#### To do
What is wanted is the line holding "616x405 pixels." and every later line through the end of the entries, set down exactly.

[Records from a collection]
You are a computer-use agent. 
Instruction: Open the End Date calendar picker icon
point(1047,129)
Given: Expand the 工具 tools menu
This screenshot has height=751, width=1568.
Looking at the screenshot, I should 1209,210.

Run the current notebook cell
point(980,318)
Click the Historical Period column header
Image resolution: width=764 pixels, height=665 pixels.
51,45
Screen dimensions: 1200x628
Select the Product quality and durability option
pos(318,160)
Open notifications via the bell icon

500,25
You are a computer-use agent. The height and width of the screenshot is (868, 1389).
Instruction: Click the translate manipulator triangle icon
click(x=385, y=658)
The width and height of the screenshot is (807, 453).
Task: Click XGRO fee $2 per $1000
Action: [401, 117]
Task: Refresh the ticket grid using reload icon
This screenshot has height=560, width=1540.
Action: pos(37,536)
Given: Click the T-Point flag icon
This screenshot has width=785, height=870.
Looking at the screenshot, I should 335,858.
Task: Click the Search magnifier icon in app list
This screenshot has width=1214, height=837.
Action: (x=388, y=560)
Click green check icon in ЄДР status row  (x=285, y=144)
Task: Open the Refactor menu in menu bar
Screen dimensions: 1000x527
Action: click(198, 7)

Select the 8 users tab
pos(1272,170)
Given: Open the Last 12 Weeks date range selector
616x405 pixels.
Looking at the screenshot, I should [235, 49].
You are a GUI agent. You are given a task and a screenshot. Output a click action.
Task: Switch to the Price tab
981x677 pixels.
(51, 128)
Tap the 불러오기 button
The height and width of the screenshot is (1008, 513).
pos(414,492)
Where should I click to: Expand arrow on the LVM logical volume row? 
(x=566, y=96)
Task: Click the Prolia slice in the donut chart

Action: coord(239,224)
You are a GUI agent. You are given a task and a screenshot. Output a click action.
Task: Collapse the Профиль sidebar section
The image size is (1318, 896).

#### Task solution
616x405 pixels.
Looking at the screenshot, I should [235, 49].
You are a GUI agent. You are given a task and a screenshot. Output a click action.
Task: Switch to the Price tab
981x677 pixels.
(51, 128)
Tap the 불러오기 button
The height and width of the screenshot is (1008, 513).
pos(414,492)
Where should I click to: Expand arrow on the LVM logical volume row? 
(x=566, y=96)
Task: Click the Prolia slice in the donut chart

Action: coord(239,224)
You are a GUI agent. You are given a task and a screenshot. Output a click action.
Task: Collapse the Профиль sidebar section
The image size is (1318, 896).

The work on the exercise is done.